This group, which includes at least three well-established genera of Saurians, is characterized by a large sacrum composed of five anchylosed vertebrae of unusual construction, by the height and breadth and outward sculpturing of the neutral arch of the dorsal vertebrae, but the twofold articulation of the ribs to the vertebrae, viz. at the anterior part of the spine by a head and tubercle, and along the rest of the trunk by a tubercle attached to the transverse process only; by broad and sometimes complicated coracoids and long and slender clavicles, whereby Crocodilian characters of the vertebral organs also exhibit the same transitional or annectent characters in a greater or less degree. The bones of the extremities are of large proportional size, for Saurians; they are provided with large medullary cavities, and with well developed and unusual processes, and are terminated by metacarpal, metatarsal and phalangeal bones, which, with the exception of the ungual phalanges, more or less resemble those of the heavy pachydermal Mammals, and attest, with the hollow long-bones, the terrestrial habits of the species.
That’s how, in 1842, Richard Owen described “a distinct tribe or sub-order of Saurian Reptiles, for which I would propose the name of Dinosauria“, a group of organisms which needs no further introduction.

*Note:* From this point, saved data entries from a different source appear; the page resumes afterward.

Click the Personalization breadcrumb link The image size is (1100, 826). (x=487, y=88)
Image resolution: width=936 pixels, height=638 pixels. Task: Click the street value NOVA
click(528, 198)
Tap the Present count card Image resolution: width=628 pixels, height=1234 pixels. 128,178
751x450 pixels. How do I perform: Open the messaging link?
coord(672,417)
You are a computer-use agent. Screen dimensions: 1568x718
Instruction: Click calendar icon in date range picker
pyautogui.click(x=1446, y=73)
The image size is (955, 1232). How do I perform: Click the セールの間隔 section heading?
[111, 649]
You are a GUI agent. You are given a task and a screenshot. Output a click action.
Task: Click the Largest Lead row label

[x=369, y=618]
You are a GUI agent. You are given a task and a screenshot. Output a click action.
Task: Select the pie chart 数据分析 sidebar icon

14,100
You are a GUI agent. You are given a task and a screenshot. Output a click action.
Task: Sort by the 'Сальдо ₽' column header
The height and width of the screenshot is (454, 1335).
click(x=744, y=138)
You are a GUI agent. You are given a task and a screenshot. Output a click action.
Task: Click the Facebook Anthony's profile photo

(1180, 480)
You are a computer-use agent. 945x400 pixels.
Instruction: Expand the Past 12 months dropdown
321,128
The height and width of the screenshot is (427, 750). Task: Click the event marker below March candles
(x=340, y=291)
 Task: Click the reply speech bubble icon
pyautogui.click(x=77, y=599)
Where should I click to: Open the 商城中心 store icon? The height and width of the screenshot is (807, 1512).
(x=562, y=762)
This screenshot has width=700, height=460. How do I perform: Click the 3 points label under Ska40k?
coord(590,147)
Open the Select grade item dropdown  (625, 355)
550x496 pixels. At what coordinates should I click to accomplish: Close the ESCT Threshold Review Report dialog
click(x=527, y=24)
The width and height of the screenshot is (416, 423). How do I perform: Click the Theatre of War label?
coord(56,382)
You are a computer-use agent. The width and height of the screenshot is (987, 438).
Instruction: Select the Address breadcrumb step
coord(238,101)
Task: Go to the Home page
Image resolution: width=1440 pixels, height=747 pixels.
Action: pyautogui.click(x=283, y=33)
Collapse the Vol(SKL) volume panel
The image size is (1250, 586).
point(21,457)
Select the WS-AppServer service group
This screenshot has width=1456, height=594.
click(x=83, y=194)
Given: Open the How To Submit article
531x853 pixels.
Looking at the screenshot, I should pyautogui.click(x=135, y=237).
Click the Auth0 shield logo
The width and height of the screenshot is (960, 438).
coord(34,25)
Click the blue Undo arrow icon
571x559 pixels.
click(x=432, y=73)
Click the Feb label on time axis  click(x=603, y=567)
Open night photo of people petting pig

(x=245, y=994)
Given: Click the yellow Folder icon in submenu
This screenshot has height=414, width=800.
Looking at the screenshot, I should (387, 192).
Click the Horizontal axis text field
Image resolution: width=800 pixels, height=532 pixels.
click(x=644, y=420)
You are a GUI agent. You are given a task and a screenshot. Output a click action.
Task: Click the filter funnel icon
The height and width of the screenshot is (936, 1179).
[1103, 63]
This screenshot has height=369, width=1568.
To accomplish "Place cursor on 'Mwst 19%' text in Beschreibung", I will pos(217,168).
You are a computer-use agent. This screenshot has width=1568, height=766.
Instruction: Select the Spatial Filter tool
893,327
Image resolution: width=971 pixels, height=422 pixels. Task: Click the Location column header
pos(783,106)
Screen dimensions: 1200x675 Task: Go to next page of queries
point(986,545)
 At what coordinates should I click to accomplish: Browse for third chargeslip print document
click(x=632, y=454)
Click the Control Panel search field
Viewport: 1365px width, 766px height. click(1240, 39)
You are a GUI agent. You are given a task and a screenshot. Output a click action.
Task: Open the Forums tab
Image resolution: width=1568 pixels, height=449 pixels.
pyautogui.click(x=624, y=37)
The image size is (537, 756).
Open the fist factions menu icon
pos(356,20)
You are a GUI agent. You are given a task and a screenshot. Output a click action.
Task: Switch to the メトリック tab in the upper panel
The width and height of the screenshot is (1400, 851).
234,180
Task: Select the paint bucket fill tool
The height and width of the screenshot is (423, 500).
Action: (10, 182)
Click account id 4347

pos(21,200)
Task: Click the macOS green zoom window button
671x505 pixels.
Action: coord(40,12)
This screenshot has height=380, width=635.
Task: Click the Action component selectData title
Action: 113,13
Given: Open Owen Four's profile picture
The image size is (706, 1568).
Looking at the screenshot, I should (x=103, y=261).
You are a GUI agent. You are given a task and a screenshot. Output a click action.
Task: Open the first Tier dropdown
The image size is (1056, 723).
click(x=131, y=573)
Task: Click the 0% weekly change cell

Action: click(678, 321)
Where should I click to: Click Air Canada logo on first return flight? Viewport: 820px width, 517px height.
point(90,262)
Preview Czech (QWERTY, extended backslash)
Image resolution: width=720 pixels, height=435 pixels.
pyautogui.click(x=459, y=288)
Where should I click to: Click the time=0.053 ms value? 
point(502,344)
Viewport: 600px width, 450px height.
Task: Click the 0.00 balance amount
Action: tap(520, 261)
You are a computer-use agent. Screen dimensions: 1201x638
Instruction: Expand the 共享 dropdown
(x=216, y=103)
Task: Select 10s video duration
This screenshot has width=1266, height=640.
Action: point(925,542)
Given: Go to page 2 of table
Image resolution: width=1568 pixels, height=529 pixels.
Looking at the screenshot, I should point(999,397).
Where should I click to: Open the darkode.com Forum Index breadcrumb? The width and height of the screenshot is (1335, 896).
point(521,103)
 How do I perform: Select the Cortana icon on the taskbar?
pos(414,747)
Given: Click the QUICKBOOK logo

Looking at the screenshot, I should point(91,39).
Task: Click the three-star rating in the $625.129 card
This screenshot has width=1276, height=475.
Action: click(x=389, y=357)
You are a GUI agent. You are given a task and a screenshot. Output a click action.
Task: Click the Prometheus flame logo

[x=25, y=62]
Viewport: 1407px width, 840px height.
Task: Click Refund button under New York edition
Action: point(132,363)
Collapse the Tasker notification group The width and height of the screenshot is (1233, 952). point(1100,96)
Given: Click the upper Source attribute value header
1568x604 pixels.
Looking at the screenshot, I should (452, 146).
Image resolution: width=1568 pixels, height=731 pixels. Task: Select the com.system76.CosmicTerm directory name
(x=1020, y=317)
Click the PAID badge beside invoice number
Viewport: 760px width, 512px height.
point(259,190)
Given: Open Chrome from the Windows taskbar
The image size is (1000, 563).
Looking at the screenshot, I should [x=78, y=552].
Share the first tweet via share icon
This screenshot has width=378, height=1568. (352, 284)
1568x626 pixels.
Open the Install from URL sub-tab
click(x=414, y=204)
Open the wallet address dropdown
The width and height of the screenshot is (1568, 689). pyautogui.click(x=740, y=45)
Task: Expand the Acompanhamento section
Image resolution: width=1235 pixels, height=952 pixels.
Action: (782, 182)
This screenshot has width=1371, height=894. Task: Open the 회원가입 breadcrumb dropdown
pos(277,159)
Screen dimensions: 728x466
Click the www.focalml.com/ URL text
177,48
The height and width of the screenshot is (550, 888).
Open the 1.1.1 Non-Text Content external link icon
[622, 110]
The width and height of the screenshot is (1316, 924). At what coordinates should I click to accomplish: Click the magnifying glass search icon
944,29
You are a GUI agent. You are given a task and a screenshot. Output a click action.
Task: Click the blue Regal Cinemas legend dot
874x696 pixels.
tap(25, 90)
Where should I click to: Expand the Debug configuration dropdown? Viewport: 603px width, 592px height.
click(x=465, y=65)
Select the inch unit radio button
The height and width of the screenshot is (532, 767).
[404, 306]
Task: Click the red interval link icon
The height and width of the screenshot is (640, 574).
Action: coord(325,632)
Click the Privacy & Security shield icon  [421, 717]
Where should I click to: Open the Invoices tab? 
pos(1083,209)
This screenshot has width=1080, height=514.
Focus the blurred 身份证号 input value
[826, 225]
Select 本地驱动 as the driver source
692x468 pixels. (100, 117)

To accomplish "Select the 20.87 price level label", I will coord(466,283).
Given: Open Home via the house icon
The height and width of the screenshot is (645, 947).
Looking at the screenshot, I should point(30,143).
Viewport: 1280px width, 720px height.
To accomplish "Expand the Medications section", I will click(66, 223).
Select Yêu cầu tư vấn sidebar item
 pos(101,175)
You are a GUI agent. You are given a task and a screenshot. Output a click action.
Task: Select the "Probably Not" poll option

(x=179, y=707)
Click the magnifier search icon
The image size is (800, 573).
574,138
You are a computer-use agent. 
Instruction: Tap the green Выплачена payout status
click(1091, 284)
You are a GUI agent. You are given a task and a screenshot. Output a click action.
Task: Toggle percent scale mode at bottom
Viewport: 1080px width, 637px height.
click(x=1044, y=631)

But what, 170 years later, can be properly classified as a dinosaur? Former highschool science teacher Brian Thomas thinks he knows better than today’s scientists. He wrote on Wednesday, in “Four-Winged Dinosaur Definition Doesn’t Fly“:
What does it mean to be a dinosaur? Older generations understood dinosaurs as reptiles with hip structures that pointed their legs straight down, instead of out to the side to produce the sprawling waddle we see in crocodiles and lizards. Those old-timers probably never imagined that scientists would one day insist that dinosaurs grew feathers. Modern scientists seem to hold a broader, looser definition of dinosaurs, and a new fossil find has found its way into the often-blurred region between dinosaurs and birds. Was it really a dinosaur?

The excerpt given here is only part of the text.